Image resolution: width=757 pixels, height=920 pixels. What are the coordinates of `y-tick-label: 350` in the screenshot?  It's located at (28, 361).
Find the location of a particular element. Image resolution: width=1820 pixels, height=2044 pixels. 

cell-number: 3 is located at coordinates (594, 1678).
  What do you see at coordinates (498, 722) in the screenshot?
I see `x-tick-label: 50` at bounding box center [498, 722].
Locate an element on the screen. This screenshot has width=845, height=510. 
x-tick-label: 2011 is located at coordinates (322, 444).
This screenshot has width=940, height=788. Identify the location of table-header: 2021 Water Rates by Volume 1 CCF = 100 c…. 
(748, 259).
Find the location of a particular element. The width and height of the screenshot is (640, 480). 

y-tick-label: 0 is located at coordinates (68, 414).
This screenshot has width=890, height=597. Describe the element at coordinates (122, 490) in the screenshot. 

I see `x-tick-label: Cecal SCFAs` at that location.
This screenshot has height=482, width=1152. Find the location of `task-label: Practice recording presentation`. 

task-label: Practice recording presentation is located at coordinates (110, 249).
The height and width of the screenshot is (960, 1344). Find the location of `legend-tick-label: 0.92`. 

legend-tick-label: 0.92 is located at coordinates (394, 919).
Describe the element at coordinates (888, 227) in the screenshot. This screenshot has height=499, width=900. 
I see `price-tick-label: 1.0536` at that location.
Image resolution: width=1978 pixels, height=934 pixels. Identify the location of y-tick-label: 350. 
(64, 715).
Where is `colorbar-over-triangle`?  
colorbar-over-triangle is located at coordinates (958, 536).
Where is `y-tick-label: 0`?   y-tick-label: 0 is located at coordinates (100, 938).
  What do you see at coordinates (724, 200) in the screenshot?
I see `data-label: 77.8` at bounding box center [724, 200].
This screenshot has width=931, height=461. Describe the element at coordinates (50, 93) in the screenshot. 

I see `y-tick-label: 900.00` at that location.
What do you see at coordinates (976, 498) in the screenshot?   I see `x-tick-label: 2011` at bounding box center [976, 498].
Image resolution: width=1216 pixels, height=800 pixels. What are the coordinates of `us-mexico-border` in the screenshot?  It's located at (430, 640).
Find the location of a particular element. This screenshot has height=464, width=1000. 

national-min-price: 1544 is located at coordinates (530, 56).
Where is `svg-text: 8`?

§ **Exercise requirements**
Count the lines in the records above that contain the string "Practice". Reply with the number alone.

§ **Exercise solution**
2